Mixed handedness is associated with greater age-related decline in volumes of the hippocampus and amygdala: the PATH through life study


  • Statistical analysis: Nicolas Cherbuin.

  • Funded by NHMRC of Australia Grant No. 973302, 179805, 157125, and an Australian Rotary Health Research Fund grant. Nicolas Cherbuin and Kaarin Anstey are funded by NHMRC Research Fellowship No. 471501 and 1002560.
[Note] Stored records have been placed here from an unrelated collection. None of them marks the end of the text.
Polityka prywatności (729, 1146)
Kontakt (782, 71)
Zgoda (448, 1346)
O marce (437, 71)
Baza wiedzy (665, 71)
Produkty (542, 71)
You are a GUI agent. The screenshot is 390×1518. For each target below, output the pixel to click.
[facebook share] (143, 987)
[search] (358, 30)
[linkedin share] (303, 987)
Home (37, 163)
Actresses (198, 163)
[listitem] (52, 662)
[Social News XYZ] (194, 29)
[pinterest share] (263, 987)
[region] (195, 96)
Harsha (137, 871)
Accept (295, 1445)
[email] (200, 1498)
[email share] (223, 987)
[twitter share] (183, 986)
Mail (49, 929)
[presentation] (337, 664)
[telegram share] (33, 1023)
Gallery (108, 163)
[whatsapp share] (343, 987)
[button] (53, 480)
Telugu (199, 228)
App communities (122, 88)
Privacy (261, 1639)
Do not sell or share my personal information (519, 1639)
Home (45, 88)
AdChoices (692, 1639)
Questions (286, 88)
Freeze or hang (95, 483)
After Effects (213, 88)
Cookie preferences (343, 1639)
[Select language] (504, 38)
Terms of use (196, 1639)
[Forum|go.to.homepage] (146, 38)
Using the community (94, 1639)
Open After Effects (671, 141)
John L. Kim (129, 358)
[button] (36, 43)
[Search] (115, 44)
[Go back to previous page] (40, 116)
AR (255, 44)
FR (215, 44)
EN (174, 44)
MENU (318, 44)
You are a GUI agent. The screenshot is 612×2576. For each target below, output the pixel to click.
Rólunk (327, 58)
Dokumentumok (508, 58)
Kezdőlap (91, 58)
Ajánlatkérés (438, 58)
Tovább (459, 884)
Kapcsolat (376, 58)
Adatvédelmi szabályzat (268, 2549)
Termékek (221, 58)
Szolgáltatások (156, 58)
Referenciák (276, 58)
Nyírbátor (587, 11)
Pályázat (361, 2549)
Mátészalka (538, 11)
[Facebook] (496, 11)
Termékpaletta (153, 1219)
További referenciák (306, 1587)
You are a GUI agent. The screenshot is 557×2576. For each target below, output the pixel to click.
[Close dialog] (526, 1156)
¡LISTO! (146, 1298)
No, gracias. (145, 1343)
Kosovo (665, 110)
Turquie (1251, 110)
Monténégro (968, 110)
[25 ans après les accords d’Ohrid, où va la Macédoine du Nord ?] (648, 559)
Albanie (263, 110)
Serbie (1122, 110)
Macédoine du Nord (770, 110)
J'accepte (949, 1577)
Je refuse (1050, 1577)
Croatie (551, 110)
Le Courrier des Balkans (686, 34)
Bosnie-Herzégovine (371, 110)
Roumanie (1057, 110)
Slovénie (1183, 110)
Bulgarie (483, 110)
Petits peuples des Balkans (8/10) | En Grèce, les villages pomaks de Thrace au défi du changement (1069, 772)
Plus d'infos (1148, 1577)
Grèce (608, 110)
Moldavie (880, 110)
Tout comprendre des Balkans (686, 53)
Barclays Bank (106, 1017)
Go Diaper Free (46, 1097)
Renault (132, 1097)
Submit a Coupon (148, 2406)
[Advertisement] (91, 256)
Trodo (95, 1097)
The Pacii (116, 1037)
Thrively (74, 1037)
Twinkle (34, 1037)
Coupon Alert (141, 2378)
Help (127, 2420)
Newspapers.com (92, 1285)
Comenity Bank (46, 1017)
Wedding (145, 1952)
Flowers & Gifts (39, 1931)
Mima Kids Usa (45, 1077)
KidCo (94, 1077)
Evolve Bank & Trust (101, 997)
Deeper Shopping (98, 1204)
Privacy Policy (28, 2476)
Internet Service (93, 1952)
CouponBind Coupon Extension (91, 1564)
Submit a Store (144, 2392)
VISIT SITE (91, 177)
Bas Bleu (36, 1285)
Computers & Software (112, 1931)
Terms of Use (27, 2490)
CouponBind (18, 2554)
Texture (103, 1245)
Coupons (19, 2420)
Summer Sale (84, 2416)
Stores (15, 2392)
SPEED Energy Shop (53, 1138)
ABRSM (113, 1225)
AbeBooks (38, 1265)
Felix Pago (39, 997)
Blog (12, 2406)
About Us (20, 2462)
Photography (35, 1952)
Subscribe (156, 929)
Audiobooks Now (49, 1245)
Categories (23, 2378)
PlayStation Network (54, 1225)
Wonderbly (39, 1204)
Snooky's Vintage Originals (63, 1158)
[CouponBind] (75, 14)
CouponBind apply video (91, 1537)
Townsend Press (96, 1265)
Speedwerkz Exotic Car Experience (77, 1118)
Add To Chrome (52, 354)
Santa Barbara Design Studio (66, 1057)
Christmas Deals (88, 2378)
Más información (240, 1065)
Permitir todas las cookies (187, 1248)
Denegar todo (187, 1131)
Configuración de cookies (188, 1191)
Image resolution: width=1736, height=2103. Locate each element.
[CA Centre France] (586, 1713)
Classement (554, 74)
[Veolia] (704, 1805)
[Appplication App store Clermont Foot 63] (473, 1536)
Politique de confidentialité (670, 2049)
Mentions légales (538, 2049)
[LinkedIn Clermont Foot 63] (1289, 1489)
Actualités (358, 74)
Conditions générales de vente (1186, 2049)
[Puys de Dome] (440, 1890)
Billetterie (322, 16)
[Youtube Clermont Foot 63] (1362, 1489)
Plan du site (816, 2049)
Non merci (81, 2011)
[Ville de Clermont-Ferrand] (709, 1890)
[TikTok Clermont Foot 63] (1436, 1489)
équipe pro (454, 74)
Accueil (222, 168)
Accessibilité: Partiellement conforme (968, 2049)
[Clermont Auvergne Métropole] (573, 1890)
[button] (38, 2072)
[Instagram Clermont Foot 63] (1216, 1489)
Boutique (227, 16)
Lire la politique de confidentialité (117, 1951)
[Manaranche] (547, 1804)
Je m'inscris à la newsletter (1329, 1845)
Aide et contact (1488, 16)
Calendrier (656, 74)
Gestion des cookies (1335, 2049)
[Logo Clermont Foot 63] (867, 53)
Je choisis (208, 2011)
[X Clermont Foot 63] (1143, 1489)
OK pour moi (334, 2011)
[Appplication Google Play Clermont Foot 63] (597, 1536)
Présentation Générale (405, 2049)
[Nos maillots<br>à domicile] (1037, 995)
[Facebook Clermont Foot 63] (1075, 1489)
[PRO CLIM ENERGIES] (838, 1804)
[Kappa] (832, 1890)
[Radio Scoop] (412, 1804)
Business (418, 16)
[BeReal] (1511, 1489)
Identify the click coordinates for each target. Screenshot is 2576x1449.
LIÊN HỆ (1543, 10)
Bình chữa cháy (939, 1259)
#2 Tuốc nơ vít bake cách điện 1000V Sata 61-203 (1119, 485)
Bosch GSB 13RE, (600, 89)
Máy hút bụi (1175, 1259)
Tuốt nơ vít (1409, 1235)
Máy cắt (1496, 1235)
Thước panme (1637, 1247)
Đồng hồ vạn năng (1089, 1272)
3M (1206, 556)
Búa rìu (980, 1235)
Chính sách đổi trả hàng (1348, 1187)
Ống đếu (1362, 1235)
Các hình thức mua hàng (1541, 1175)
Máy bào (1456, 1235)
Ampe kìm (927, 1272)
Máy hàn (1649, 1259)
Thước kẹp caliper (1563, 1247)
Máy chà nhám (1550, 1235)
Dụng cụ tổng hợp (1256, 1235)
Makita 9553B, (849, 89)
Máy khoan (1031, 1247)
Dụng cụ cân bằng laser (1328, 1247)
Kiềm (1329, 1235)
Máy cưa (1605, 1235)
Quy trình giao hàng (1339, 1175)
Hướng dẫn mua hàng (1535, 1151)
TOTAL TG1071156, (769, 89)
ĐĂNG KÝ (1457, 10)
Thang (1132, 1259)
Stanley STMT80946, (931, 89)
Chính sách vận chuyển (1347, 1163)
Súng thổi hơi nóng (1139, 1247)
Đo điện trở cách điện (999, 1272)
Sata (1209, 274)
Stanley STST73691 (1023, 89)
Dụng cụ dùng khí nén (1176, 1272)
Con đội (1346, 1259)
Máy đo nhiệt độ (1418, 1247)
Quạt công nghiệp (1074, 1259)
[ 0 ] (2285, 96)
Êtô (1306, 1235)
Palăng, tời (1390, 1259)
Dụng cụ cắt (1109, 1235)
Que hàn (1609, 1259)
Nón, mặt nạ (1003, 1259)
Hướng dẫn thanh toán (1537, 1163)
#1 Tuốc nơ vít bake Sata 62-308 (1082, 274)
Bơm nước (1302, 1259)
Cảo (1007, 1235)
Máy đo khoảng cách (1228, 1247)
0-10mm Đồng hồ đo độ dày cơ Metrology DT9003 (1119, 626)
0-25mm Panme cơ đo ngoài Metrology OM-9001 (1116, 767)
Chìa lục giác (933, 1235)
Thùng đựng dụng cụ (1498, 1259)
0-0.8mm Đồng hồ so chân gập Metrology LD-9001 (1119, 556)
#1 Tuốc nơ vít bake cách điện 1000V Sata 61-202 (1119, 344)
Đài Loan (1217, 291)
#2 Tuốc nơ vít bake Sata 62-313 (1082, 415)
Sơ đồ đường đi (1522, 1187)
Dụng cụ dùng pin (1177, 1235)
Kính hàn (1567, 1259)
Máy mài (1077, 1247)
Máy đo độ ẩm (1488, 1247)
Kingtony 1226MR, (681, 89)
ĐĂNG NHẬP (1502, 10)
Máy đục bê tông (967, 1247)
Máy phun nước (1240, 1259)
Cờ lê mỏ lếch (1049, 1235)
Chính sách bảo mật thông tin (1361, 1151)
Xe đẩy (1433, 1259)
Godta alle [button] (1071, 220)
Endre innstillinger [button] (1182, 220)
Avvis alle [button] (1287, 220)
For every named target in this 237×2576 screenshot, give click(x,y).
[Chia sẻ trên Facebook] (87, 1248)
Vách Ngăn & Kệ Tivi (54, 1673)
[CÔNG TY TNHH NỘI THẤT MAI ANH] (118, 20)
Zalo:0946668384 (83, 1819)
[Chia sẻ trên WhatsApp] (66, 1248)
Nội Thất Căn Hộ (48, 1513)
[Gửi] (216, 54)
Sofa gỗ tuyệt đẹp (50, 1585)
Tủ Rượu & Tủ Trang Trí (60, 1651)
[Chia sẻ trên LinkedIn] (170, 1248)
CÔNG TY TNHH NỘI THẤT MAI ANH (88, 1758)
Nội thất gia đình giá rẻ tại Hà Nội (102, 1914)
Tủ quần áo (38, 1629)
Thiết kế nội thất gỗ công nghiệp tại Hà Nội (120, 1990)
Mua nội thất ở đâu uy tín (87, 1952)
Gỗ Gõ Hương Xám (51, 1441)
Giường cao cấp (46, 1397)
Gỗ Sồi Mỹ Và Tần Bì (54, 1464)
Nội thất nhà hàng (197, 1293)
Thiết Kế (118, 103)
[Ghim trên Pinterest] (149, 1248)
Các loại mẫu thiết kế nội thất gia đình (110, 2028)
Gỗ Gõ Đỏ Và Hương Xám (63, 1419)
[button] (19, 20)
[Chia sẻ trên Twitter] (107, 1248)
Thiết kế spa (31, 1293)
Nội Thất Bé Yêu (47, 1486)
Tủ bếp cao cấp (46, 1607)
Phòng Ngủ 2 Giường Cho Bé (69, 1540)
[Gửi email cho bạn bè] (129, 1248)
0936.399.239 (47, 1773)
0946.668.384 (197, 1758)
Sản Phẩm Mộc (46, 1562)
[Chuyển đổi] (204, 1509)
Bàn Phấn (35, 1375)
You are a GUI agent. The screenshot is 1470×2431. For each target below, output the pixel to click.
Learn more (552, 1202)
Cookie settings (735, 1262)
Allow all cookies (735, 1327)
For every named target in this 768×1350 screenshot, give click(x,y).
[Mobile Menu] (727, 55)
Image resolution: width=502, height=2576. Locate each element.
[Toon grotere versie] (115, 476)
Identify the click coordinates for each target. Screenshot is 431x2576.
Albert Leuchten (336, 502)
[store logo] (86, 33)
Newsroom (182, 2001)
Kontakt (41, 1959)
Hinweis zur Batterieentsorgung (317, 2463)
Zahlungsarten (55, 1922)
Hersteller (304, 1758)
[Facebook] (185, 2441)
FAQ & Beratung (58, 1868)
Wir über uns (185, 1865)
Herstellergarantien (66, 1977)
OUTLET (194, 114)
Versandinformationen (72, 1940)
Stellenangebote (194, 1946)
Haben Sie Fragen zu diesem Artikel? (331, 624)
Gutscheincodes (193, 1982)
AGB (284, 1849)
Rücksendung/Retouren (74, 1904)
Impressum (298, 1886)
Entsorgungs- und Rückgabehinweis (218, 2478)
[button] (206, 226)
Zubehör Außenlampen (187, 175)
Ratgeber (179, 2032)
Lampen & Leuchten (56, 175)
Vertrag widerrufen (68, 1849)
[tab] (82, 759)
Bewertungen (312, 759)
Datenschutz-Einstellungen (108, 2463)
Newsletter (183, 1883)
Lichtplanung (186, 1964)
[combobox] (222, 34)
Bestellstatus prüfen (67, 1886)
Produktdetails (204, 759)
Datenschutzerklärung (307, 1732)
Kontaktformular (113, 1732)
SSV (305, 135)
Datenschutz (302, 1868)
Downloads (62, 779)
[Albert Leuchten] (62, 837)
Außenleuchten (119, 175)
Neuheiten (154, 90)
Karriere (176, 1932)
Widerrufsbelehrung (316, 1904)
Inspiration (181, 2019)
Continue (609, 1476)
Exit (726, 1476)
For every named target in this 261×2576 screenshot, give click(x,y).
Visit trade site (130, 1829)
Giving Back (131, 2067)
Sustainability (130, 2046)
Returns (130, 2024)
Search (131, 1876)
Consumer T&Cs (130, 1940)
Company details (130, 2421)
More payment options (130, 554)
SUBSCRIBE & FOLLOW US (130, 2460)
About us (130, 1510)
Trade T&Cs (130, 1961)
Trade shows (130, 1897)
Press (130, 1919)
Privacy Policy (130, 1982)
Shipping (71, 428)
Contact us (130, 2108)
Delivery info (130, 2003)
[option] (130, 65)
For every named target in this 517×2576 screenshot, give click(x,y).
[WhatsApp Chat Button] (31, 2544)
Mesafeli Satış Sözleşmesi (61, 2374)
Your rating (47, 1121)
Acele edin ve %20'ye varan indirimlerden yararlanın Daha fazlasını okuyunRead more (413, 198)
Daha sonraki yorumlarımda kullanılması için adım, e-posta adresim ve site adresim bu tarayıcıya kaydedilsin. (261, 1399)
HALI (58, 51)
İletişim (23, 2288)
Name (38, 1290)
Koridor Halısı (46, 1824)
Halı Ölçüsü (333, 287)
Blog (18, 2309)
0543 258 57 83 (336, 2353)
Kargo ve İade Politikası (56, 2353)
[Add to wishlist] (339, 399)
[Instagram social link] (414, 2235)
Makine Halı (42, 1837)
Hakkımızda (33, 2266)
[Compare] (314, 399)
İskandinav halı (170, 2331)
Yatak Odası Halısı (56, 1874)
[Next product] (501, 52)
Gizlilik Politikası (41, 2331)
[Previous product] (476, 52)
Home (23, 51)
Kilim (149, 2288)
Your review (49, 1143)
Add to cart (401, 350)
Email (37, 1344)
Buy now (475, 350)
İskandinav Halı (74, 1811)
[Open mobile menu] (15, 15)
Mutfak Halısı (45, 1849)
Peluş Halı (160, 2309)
Nicolas Cherbuin, Centre for Mental Health Research, 63 Eggleston Road, Australian National University, Canberra, ACT 0200, Australia. Tel: (612) 61253858; Fax: (612) 61250733; E-mail: nicolas.cherbuin@anu.edu.au


Handedness has been found to be associated with structural and functional cerebral differences. Left handedness and mixed handedness also appear to be associated with an elevated risk of some developmental and immunological disorders that may contribute to pathological processes developing in ageing. Inconsistent reports show that left handedness may be more prevalent in early-onset as well as late-onset Alzheimer's disease, but might also be associated with slower decline. Such inconsistencies may be due to handedness being usually modeled as a binary construct while substantial evidence suggests it to be a continuous trait. The aim of this study was to investigate the relationship between brain structures known to be implicated in pathological ageing and strength and direction of handedness. The association between handedness and hippocampal and amygdalar atrophy was investigated in 327 cognitively healthy older individuals. Handedness was measured with the Edinburgh Inventory. Two measures were computed from this index, one reflecting the direction (left = 0/right = 1) and the other the degree of handedness (ranging from 0 to 1). Hippocampal and amygdalar volumes were manually traced on scans acquired 4 years apart. Regression analyses were used to assess the relationship between strength and direction of handedness and incident hippocampal and amygdalar atrophy. Analyses showed that strength but not direction of handedness was a significant predictor of hippocampal (Left: beta = 0.118, P= 0.013; Right: beta = 0.116, P= 0.010) and amygdalar (Right: beta = 0.105, P= 0.040) atrophy. The present findings suggest that mixed but not left handedness is associated with greater hippocampal and amygdalar atrophy. This effect may be due to genetic, environmental, or behavioural differences that will need further investigation in future studies.